Bobbi Campbell ((1952-01-28)January 28, 1952 – August 15, 1984(1984-08-15)) was an early United States AIDS activist. In September 1981, Campbell became the 16th person in San Francisco to be diagnosed with Kaposi's sarcoma. He was the first to come out publicly as a person living with the then unnamed disease. He became known as the "KS Poster Boy" (even appearing with his partner on the cover of Newsweek on August 8, 1983), and wrote a column for the San Francisco Sentinel from January 1982 describing his experiences. Campbell, who was also a registered nurse, joined the Sisters of Perpetual Indulgence at the time of the health crisis in early 1982; in his "sister" persona as Sister Florence Nightmare, he co-authored the first San Francisco safer-sex manual, "Play Fair!", written in plain sex-positive language, offering practical advice and adding an element of humour.

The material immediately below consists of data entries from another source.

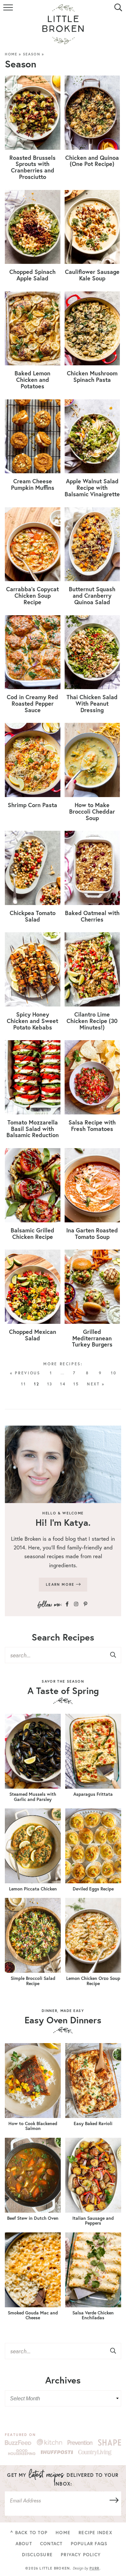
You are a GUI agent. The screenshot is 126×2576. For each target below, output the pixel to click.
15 (76, 1384)
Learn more (61, 1584)
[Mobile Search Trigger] (117, 11)
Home (11, 54)
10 (113, 1372)
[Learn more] (63, 1464)
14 (63, 1384)
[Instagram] (76, 1604)
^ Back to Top (28, 2532)
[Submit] (113, 1655)
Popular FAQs (89, 2544)
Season (31, 54)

In 1983, Campbell and Dan Turner, who had been diagnosed in February 1982, founded the People With AIDS Self-Empowerment Movement or PWA Movement.

The name "Bobbi Campbell" and the names of several other key figures of the time were featured in the 2007-08 American Mock Trial Association National Case Problem. The fictional case was used by over 300 colleges and universities throughout the United States and was dedicated to the social and scientific pioneers in the fight against HIV/AIDS.

He died of AIDS complications on August 15, 1984.

There is an audio interview with Bobbi, along with doctors Marcus Conant and Paul Volberding from January 1982 on the GLBT Historical Society website. The interview was conducted by San Francisco journalist Randy Alfred for The Gay Life program on KSAN-FM.